The ‘new’ Congress candidate isn’t entirely off the mark. Several people The Federal spoke to in Datia agreed that Bharti made for a better candidate against Mishra than Nayak because he is an “acceptable face” in the constituency who enjoys support of various caste and social groups.

“There is no doubt that Nayak has also been very active in Datia but he comes from an RSS background with a support base that is similar to Mishra’s. Dono ek hi tarah ka vote kheenchte (both would have attracted voters of a common persuasion). The Congress’s decision to field him would have alienated old workers of the party and also the substantial backward caste and Dalit voters in the constituency, who either vote for Congress or for the SP or BSP, if either of these field a good local candidate. Bharti has changed parties frequently (from Congress to SP to BSP and back to Congress) but he has never been with the BJP and so his support base is still intact,” says Ram Lakhan Shukla, who runs a kirana shop near Datia’s iconic Bir Singh Deo Palace.

Anil Kumar, another Datia local who claimed to have previously been a Mishra supporter said, “Narottam ji aur Nayak dono hi don hain, dono ki rajneeti aur vichaardhara bhi ek hi hai.. unka muqabla kaante ka hota lekin Rajendra Bharti bhi purana neta hai, log pasand karte hain usko (Narottam and Nayak are like dons; both practice politics and have a common ideology so their contest would have been a close one but Rajendra Bharti is also an old leader and is liked by people),” adding that if the Congress hadn’t created confusion over its candidates, Bharti could have been trounced Mishra this time round.

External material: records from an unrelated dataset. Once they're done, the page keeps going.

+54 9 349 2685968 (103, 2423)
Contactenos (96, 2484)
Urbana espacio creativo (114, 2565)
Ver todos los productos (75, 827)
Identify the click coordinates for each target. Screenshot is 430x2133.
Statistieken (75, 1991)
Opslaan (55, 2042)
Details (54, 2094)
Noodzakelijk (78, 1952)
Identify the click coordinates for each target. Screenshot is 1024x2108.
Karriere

“He (Mishra) has been an MLA from here for so many years and he was a minister even before he first won from Datia; people used to say he is so strong in the BJP that he will replace Shivraj Chouhan as CM but despite all this, Datia has not seen the kind of development that is expected from a constituency represented by such a stalwart. People are unhappy, there are no jobs, there is no respite from price rise, farmers are in distress and the BJP has not done anything for them. Mishra’s behaviour with the people is also not good. This is also why I stopped supporting him. A new MLA may bring some change,” Kumar added.

Religious significance of Datia

As seat of the highly revered Shree Pitambara Peeth, dedicated to the goddesses Baglamukhi and Dhumavati, Datia holds immense religious significance for devout Hindus from across MP, particularly those from the Gwalior-Chambal, Bundelkhand and Baghelkhand regions. The religious sentiments attached to the city had, over the years, also allowed both Mishra and Nayak to use hardline Hindutva for consolidating their support base not just in Datia but also across adjoining towns and villages.

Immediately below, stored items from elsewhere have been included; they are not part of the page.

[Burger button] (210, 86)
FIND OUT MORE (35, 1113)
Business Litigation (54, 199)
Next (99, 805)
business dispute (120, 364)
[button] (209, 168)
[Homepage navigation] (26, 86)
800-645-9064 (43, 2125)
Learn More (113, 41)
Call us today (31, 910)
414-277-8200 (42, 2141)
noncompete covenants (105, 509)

Congress' monumental blunder

It was, arguably, this common support base of the two leaders that Kamal Nath thought he could split by poaching Nayak into the Congress. At least in theory, adding the Congress’s own support base in Datia to that of Nayak’s would have made for a good winning strategy against Mishra. However, by first announcing Nayak’s candidature and then benching him, the former BJP leader’s supporters say Nath has made a “monumental blunder” that will now “cost Bharti dearly”.

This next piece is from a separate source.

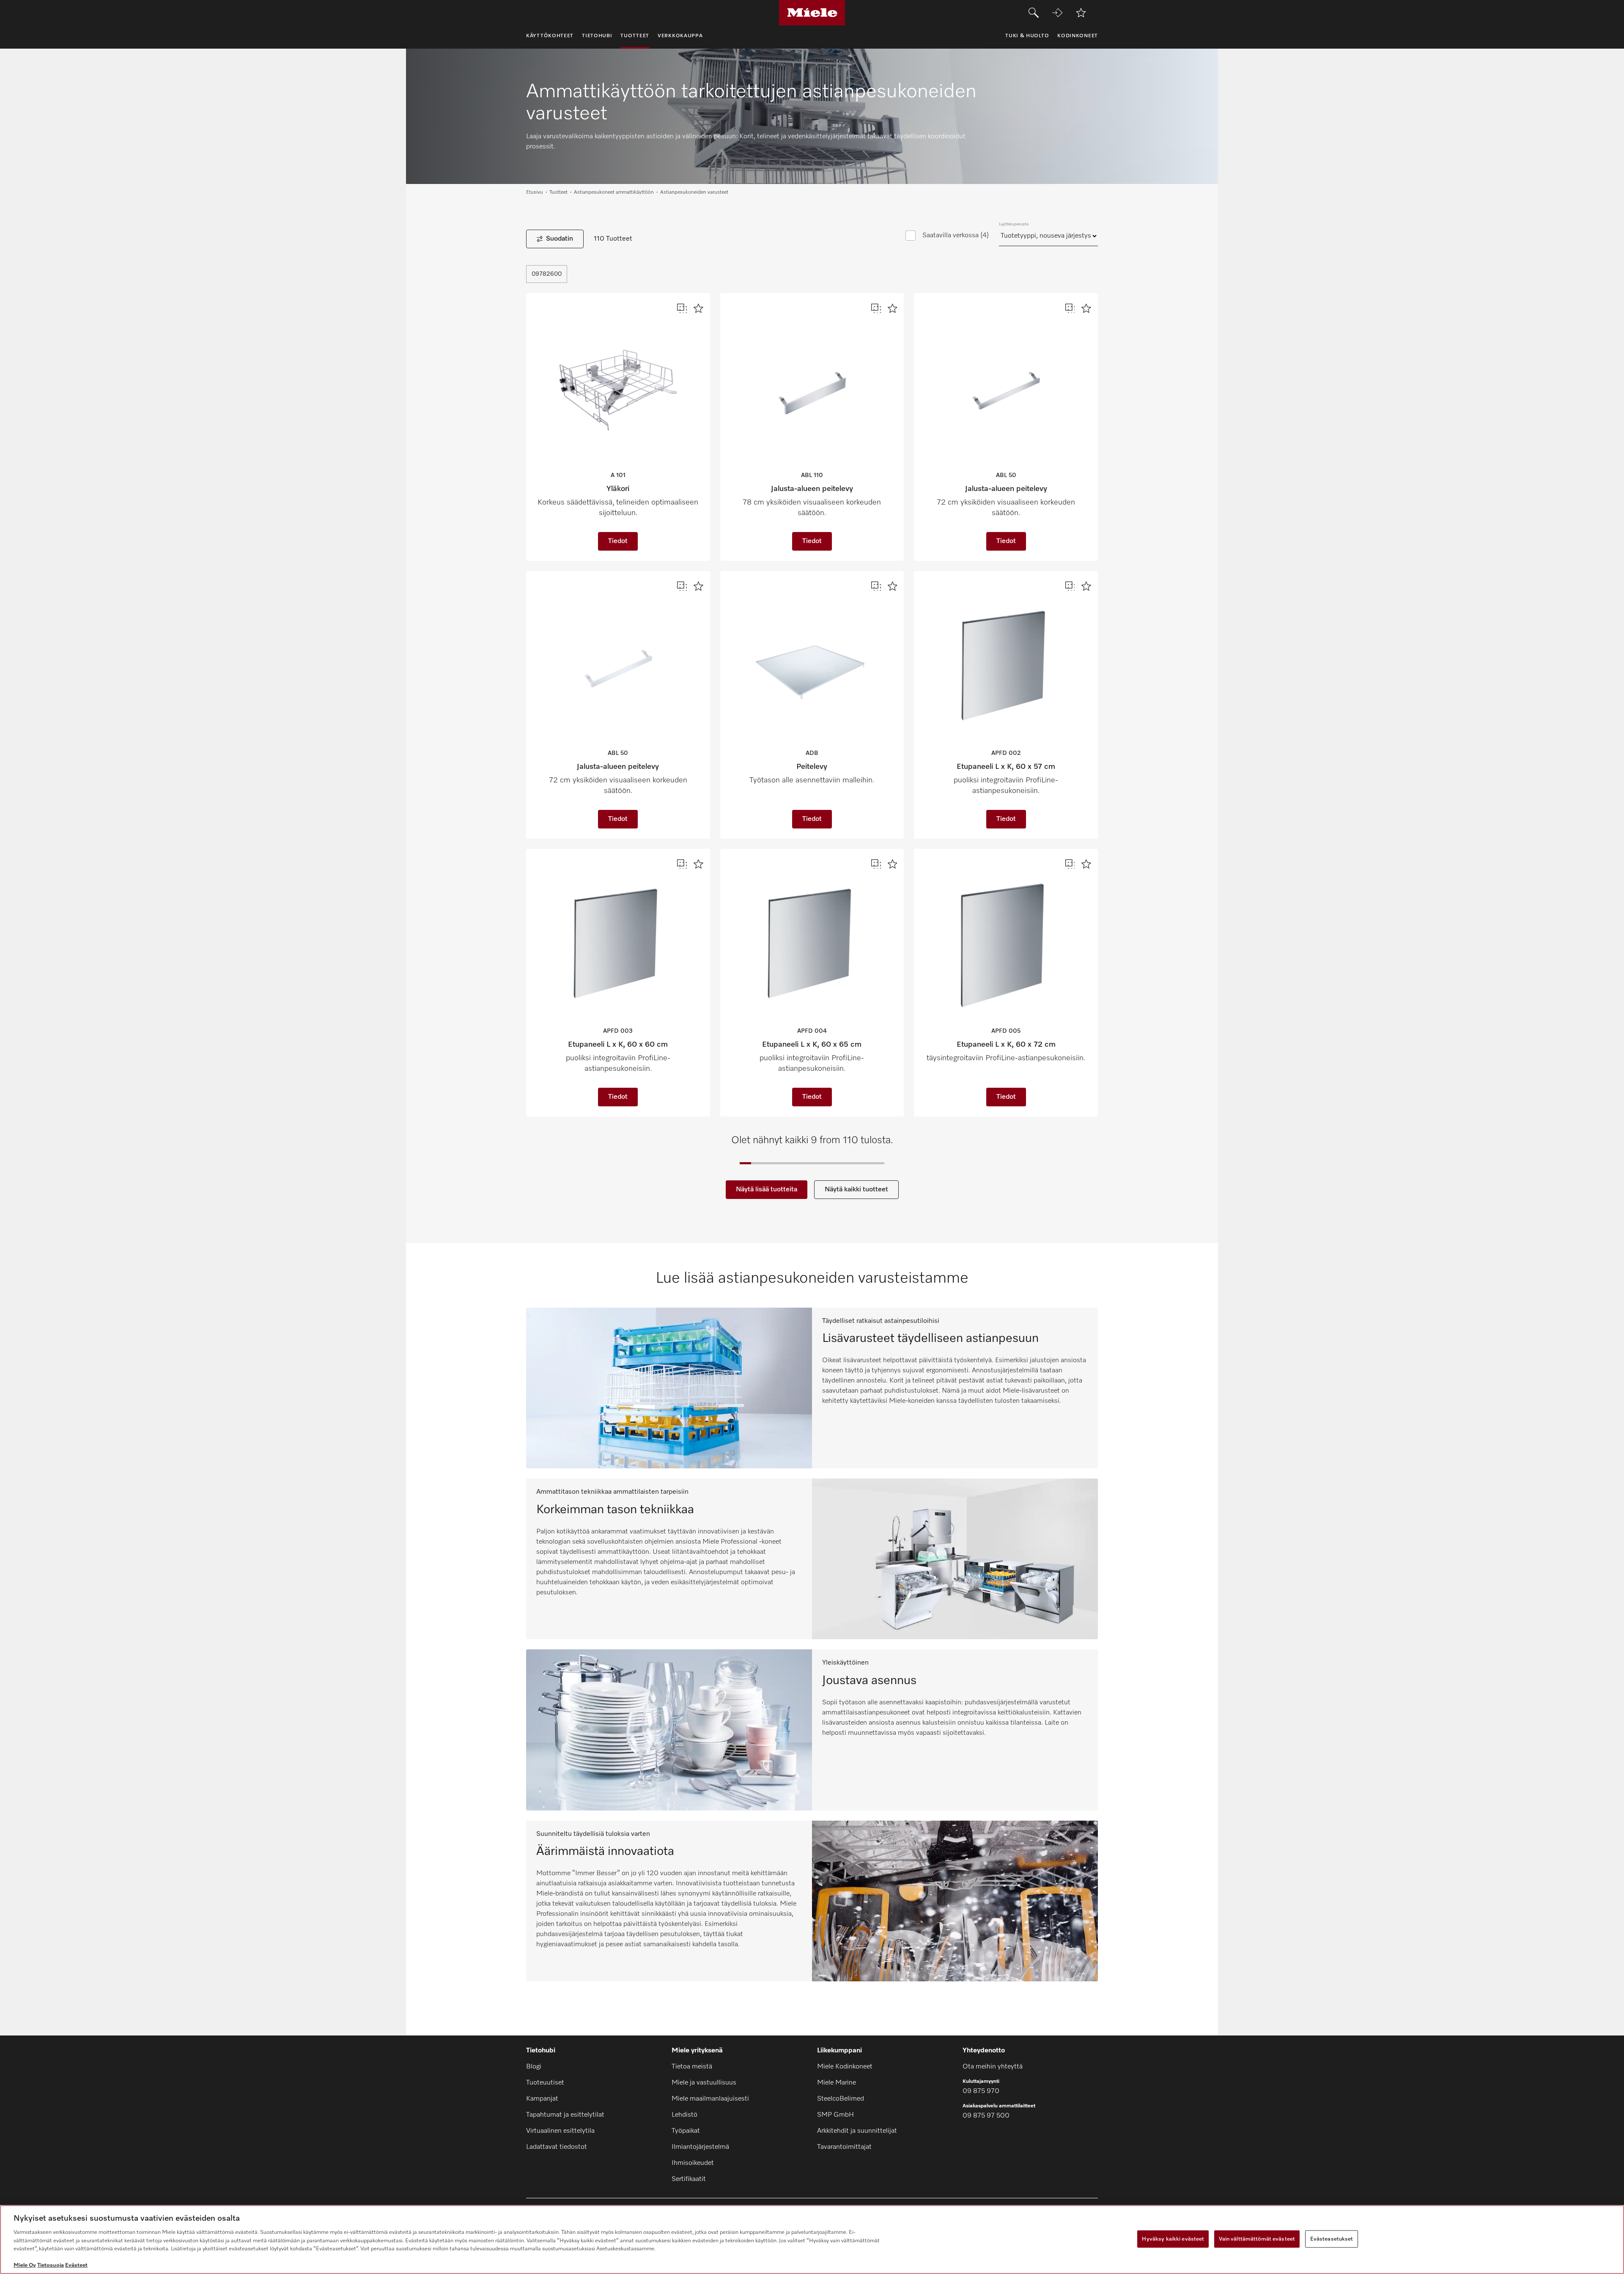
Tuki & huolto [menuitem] (1027, 35)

“Nayak and Mishra used to have cordial relations till the time Mishra used to contest from the Dabra seat but after Mishra moved to Datia, the two became staunch rivals despite being part of the same party. This made Nayak build his separate support base, which was ideologically the same as Mishra’s but owed its loyalty not to the BJP or the RSS but to Nayak. This base could have helped the Congress but after the way Nayak was humiliated, can you expect him to work for Bharti in this election? Nayak may not help Mishra but he will also not give Bharti the additional support that is needed to defeat BJP in Datia,” a close aide of Nayak, who is still a local BJP office bearer in Datia, told The Federal.

Mishra’s re-election campaign has now begun to pick momentum amid the slanging match between supporters of Nayak and Bharti. Unfortunate as it may be, livelihood issues that voters in Datia had hoped would finally draw the attention of candidates during the polls have once again been relegated to the shadows.